その歩みは、様々な災い、人間の罪による苦難が降りかかる時に、神の救いの歴史を信じて歩むということです。この世で、常にわたしたちを取り囲んでいる罪による苦しみの中でこそ、神の救いの御支配の到来を悟るのです。
人の子の接近
わたしたちは罪による滅びの恐れの中で、苦難と終わりの日を結びつけます。しかし、主イエスは、苦難が直接、終わりのしるしだと悟れとは仰っていません。主イエスは、苦難の中で人の子が近づいていることを悟れとおっしゃっているのです。様々な苦難が襲う時に、滅びとしての終わりを自分勝手に思い描くのではなく、神の救いが世に近づいているのを見失わずに、神の救いの御支配に目を留めなくてはならないというのです。確かに、主なる神が人間に身を傾けて、救いへと導こうとして下さっている。救いの完成に向けて、ご自身の救いの歴史を進めて下さっているということを悟ることが大切なのです。わたしたちが自分勝手に、終わりのしるしだと思いたくなる様々な苦難の先に、神が定めている世の終わり、救いの完成の到来があることを悟れと言うのです。ですから、わたしたちは、自分が置かれている状況の中で起こっている苦難を取り上げて、これが、世の終わりの苦難だとか、世界は滅びるのだと絶望することは出来ません。地上を生きる上で必ず、わたしたちを取り巻いている苦しみの中で、その先にある主なる神がもたらす終わりを見つめるのです。30節では、「はっきり言っておく。これらのことがみな起こるまでは、この時代は決して滅びない」とあります。この箇所は、そのような人間が直面する苦難が世の終わりなのではないことを示していると言って良いでしょう。わたしたちは、滅びを意識せざるを得ないような苦難の中で、尚その先にある真の終わりを見つめるのです。
わたしの言葉は決して滅びない
終わりを待ち望む歩み、時を悟る歩みとは、わたしたちは、繰り返され過ぎ去って行く時間の中で、その場限りの喜びを求めて享楽的な歩みをするのでもなく、反対に、自分で想像する世の終わり、裁きによる滅びをいたずらに恐れて、厭世的な歩みをすることでもありません。世にあって、常に、主の救いの歴史が進められていることに目を向ける歩みなのです。そのような歩みを支える御言葉が31節で語られています。「天地は滅びるが、わたしの言葉は決して滅びない」とあります。ここには、わたしたちの世界が滅びること、わたしたちの営みは過ぎ去っていくことが見つめられています。しかし、そのような中にあっても、決して滅びないものがあるのです。「わたしの言葉」とは、神の言葉のことです。新約聖書に記されている主イエスがお語りになった一つ一つの言葉はもちろん、この神の言葉に含まれますが、これは、それらを含め、聖書全体を通して神が人間に語りかけておられる言葉を指しているのです。本日、読まれました旧約聖書、イザヤ書第40章にも神の言葉が永遠であることが記されています。8節には次のようにあります「草は枯れ、花はしぼむが/わたしたちの神の言葉はとこしえに立つ」。草花は枯れて行きます。ただ草花だけではない、6節で「肉なる者は皆、草に等しい」と言われ、更に7節で「この民は草に等しい」と言われているように、わたしたち人間の命、人間の営み、この世のすべては滅びて行くのです。しかし、その中で神の言葉は永遠に立つのです。神の言葉が人間の歴史を貫いて語られているのです。この神の言葉が語られるのを聞きそれに生かされて行くことがキリストを信じる者の歩みなのです。

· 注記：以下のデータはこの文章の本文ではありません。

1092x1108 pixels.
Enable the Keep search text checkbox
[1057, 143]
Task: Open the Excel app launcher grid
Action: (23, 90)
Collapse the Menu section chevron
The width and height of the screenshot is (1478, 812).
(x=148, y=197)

神の言葉という時、ただ聖書に記録された文言を思い浮かべるだけでは不十分です。そこで、神が語っておられること人間に語りかけておられるという事実が見つめられなくてはなりません。「わたしの言葉」、神の言葉というのは、神がわたしたちに身を向けて語りかけておられる、愛をもって関わろうとして下さるという事実、神の行為に目を向けることが大切なのです。
主イエスの苦しみを見る
この神の言葉が最もはっきりと示されているのが、主イエス・キリストの十字架の出来事です。十字架によって、この世での様々な苦難の根本にある人間の罪に対する裁きを、神は御子、主イエスに負わせました。罪人に対する神の裁きが、神の一人子主イエスに下されているのです。それは、わたしたちが受けなければならなかった真の苦しみ、滅びです。主イエスの十字架の死、苦しみこそ、わたしたちの経験するはずであった本当の苦難、滅亡なのです。主イエスは、その人間の罪による死を、十字架においてお一人で負って下さり、更には、復活によってその死に打ち勝って下さったのです。わたしたちの罪の苦しみ、滅びの苦しみは、このことによって取り除かれているのです。そして、この救いに与った者は、主イエスと共に滅びを越えた永遠の命に与って生き始めるのです。十字架によって、わたしたちの罪が贖われているが故に、主が再び来られる世の終わりの裁きの時は、恐れるべきものではないのです。このことを告げる御言葉こそ、世を貫いて、滅びることなく語られて行くのです。そして、この御言葉に聞きつつ歩む時、この世で続いていく苦難の中にあって、その苦難の中でこそ、「人の子が戸口に近づいている」ことを悟ることが出来るのです。
主イエスの十字架においてこそ、わたしたちが経験しなくてはならない、本当の苦難、罪の裁きとしての滅びが起こっている。それ故、わたしたちは主イエスの十字架を仰ぐ時にこそ、主の救いがこの地上で行われており、その完成が近づいて来ていることを知らされるのです。その救いに与りつつ歩む歩みは、その場限りの楽しみを求める享楽的な歩みをするのでも、自らの罪の裁きとしての滅びをいたずらに恐れて世を避けて歩むのでもなく、世の直中で、真の救い、主の救いの歴史の完成が接近していること受け入れて、希望を持って待ちつつ歩むのです。そのような終わりを待ち望む歩みとは、繰り返し十字架の御業を示される中で、起こることなのです。
聖餐の食卓から
本日、共に聖餐に与ります。マルコによる福音書は第13章で、主イエスが終わりについてお語りになったすぐ後に、十字架に付けられていく過程で、弟子たちと共に囲まれた最後の食卓を記しています。この主イエスの最後の食卓にわたしたちが与る聖餐の起源があります。これは、主イエスの十字架の贖いと復活を記念するためのものです。わたしたちは、地上の歩みの中で、この主イエスの十字架を思い起こす出来事に繰り返し与っていくのです。
わたしたちの世は季節が巡って行くように進んでいきます。わたしたちの日常の歩み、愚かな過ちを繰り返す人間の歴史も続いていきます。しかし、そのような中にあって、主なる神による救いの歴史が到来しているのです。どのような時代であっても、どのような苦しみの中でも、神が語りかけている、神の救いの歴史が始まっているのです。わたしたちは聖餐に繰り返し与る中で、そのことを知らされて行くのです。聖餐に与りつつ、主イエスの十字架と復活、そして、救いの約束を思い起こし、終わりを待ち望む希望をもって歩み出したいと思います。